+++ Material for this task +++
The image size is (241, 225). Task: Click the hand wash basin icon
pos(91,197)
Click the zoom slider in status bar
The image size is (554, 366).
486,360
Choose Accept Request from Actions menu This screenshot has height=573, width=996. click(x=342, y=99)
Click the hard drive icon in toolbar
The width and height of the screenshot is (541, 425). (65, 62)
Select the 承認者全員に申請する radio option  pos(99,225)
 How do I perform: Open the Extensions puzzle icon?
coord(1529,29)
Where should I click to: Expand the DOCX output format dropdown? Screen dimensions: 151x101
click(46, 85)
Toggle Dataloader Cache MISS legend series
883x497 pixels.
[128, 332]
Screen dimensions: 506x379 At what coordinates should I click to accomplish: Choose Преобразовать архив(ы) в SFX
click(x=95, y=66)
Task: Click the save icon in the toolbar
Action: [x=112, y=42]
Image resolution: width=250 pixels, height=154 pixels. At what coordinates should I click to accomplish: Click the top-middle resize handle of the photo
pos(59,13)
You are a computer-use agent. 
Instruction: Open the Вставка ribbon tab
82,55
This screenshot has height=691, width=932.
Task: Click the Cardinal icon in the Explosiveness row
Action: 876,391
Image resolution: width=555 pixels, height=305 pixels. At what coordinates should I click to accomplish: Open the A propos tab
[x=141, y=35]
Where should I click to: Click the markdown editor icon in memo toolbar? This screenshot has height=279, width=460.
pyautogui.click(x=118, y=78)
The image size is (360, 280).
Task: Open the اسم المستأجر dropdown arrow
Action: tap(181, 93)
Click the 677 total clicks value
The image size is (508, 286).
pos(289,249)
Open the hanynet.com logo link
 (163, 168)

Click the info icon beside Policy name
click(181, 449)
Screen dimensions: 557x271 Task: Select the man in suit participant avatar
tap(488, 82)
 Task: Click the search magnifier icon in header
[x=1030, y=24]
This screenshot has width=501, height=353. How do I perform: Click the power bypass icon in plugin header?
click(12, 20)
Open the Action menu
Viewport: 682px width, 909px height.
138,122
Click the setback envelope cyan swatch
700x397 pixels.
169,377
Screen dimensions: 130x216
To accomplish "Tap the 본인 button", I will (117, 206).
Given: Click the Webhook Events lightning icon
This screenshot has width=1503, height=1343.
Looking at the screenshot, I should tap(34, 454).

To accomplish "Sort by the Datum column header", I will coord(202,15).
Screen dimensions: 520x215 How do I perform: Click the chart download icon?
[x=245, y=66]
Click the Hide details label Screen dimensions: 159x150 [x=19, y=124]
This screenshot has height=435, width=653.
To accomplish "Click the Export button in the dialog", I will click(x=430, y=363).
+++
> [Assigned task] Give the records again, exactly as they appear.

> [Result for this exercise]
The image size is (241, 225). Task: Click the hand wash basin icon
pos(91,197)
Click the zoom slider in status bar
The image size is (554, 366).
486,360
Choose Accept Request from Actions menu This screenshot has height=573, width=996. click(x=342, y=99)
Click the hard drive icon in toolbar
The width and height of the screenshot is (541, 425). (65, 62)
Select the 承認者全員に申請する radio option  pos(99,225)
 How do I perform: Open the Extensions puzzle icon?
coord(1529,29)
Where should I click to: Expand the DOCX output format dropdown? Screen dimensions: 151x101
click(46, 85)
Toggle Dataloader Cache MISS legend series
883x497 pixels.
[128, 332]
Screen dimensions: 506x379 At what coordinates should I click to accomplish: Choose Преобразовать архив(ы) в SFX
click(x=95, y=66)
Task: Click the save icon in the toolbar
Action: [x=112, y=42]
Image resolution: width=250 pixels, height=154 pixels. At what coordinates should I click to accomplish: Click the top-middle resize handle of the photo
pos(59,13)
You are a computer-use agent. 
Instruction: Open the Вставка ribbon tab
82,55
This screenshot has height=691, width=932.
Task: Click the Cardinal icon in the Explosiveness row
Action: 876,391
Image resolution: width=555 pixels, height=305 pixels. At what coordinates should I click to accomplish: Open the A propos tab
[x=141, y=35]
Where should I click to: Click the markdown editor icon in memo toolbar? This screenshot has height=279, width=460.
pyautogui.click(x=118, y=78)
The image size is (360, 280).
Task: Open the اسم المستأجر dropdown arrow
Action: tap(181, 93)
Click the 677 total clicks value
The image size is (508, 286).
pos(289,249)
Open the hanynet.com logo link
 (163, 168)

Click the info icon beside Policy name
click(181, 449)
Screen dimensions: 557x271 Task: Select the man in suit participant avatar
tap(488, 82)
 Task: Click the search magnifier icon in header
[x=1030, y=24]
This screenshot has width=501, height=353. How do I perform: Click the power bypass icon in plugin header?
click(12, 20)
Open the Action menu
Viewport: 682px width, 909px height.
138,122
Click the setback envelope cyan swatch
700x397 pixels.
169,377
Screen dimensions: 130x216
To accomplish "Tap the 본인 button", I will (117, 206).
Given: Click the Webhook Events lightning icon
This screenshot has width=1503, height=1343.
Looking at the screenshot, I should tap(34, 454).

To accomplish "Sort by the Datum column header", I will coord(202,15).
Screen dimensions: 520x215 How do I perform: Click the chart download icon?
[x=245, y=66]
Click the Hide details label Screen dimensions: 159x150 [x=19, y=124]
This screenshot has height=435, width=653.
To accomplish "Click the Export button in the dialog", I will click(x=430, y=363).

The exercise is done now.